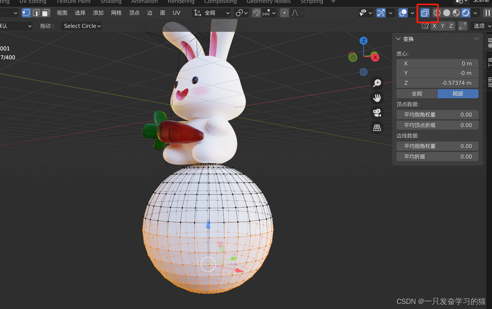Open the Scripting workspace

312,2
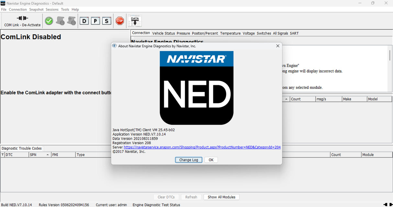Screen dimensions: 393x207
Task: Open the Sessions menu
Action: coord(52,9)
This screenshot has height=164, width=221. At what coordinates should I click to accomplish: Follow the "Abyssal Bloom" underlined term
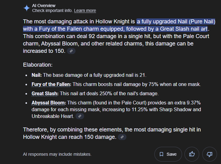(48, 103)
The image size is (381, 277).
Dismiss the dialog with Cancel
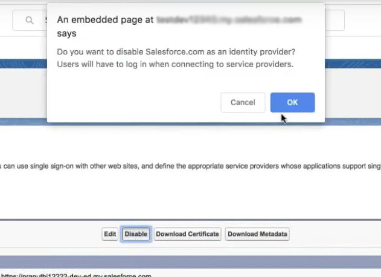pos(243,102)
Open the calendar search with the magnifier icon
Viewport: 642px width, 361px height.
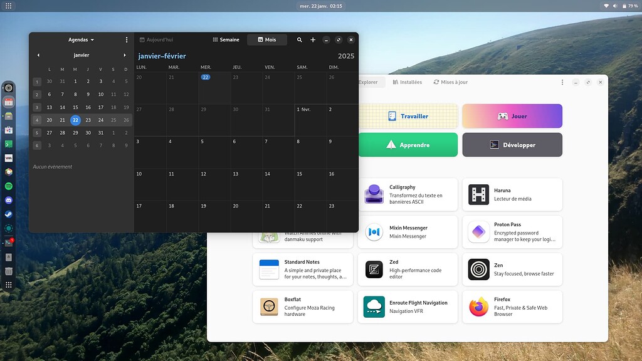pyautogui.click(x=300, y=39)
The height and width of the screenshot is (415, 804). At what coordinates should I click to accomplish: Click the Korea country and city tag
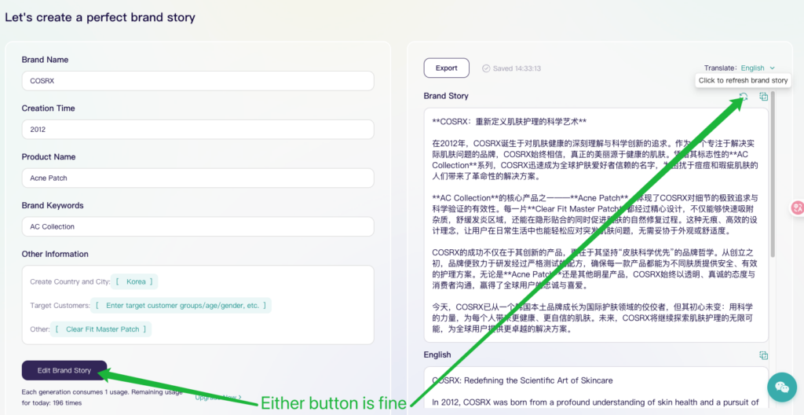136,281
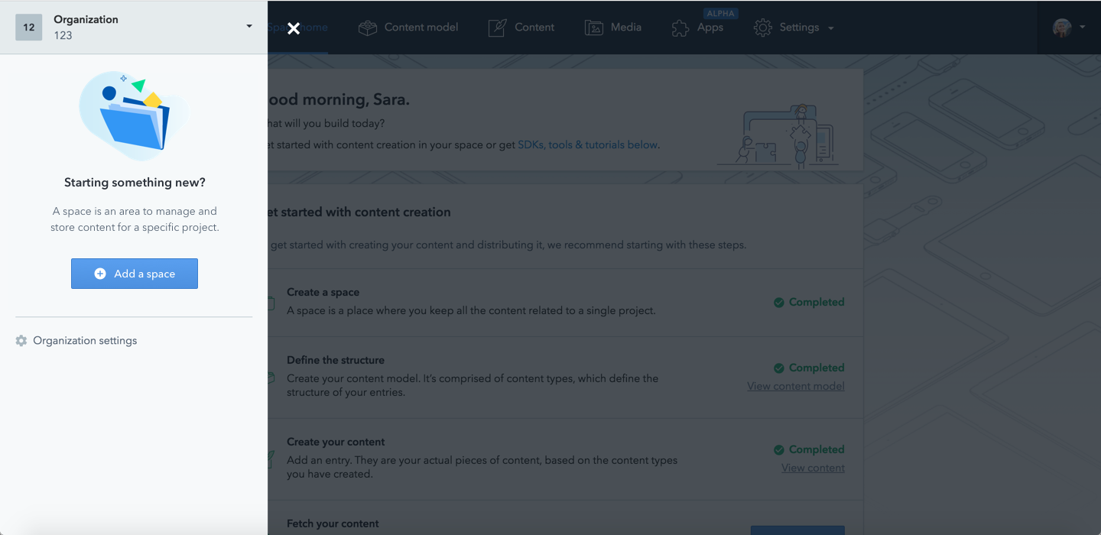Click the green checkmark beside Create a space
Image resolution: width=1101 pixels, height=535 pixels.
pos(778,303)
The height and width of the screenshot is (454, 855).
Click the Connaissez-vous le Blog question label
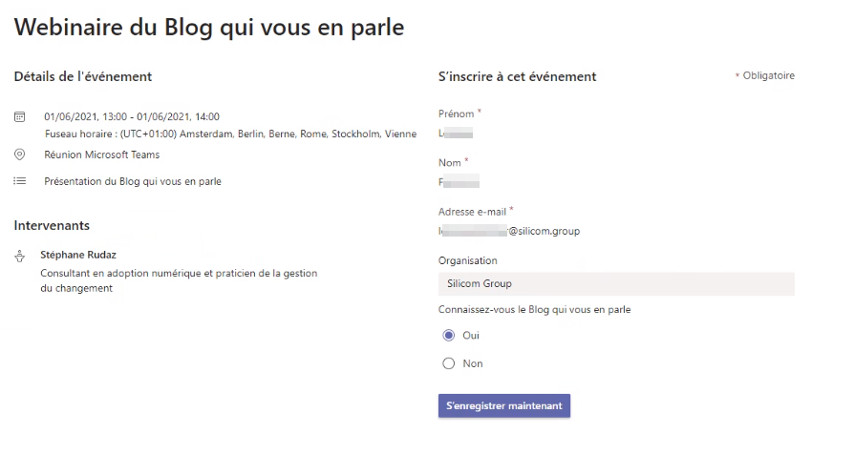point(534,310)
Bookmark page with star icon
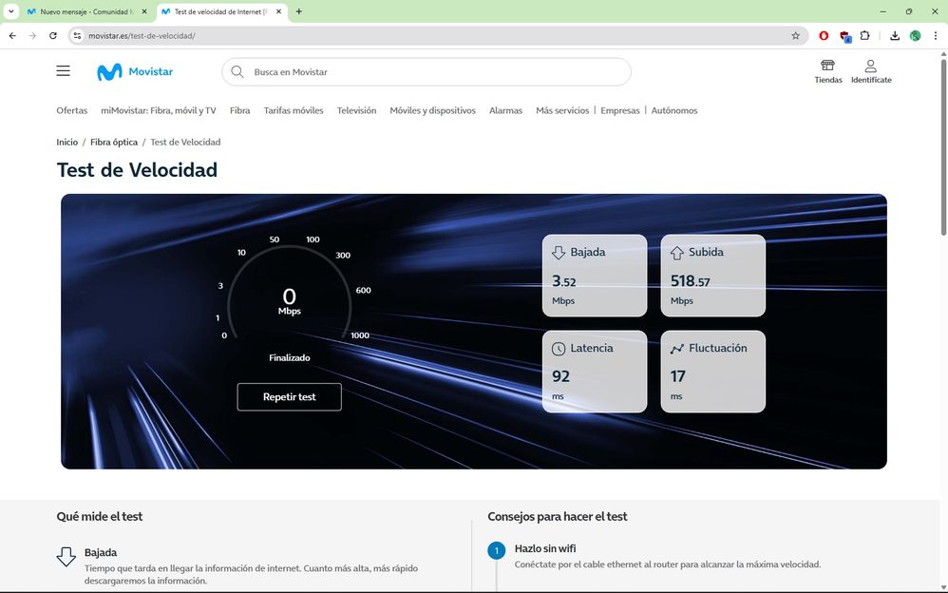 [795, 36]
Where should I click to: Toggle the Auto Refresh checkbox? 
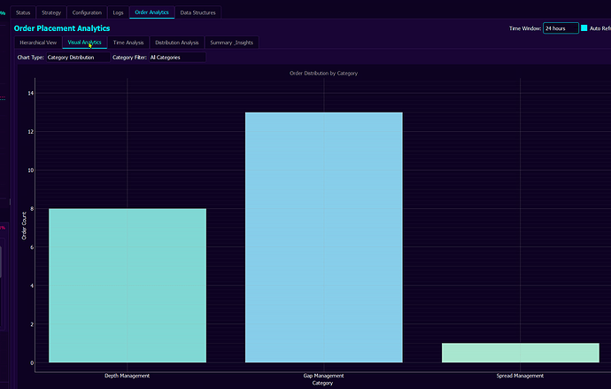584,28
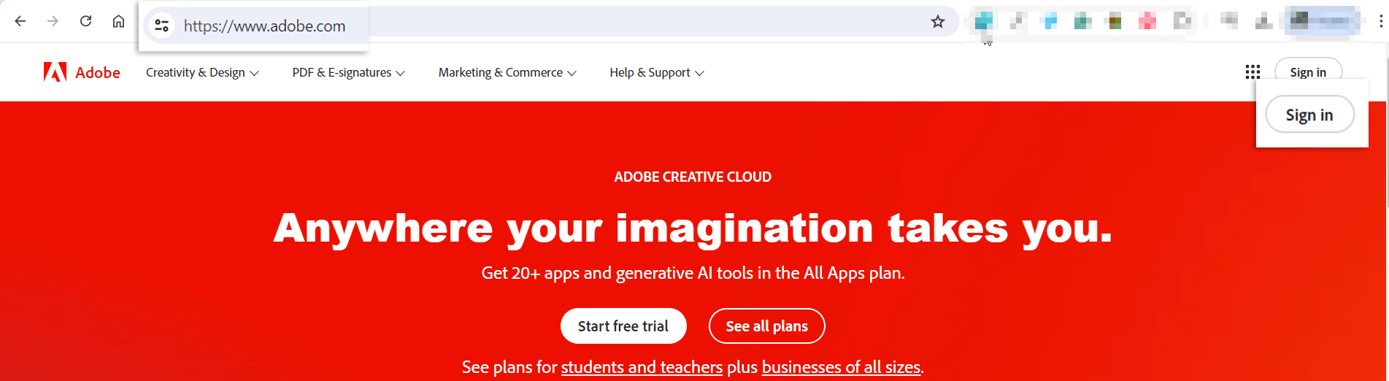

◇ ◇ ◇ ◇

> _Work item_
Beginning with the line that contains "Click the Connaissez-vous" and ending with the last line of the data, transcribe each line exactly; pictures stay out.

> _Task answer_
Click the Connaissez-vous le Blog question label
point(534,310)
Bookmark page with star icon
 [795, 36]
Where should I click to: Toggle the Auto Refresh checkbox? 
584,28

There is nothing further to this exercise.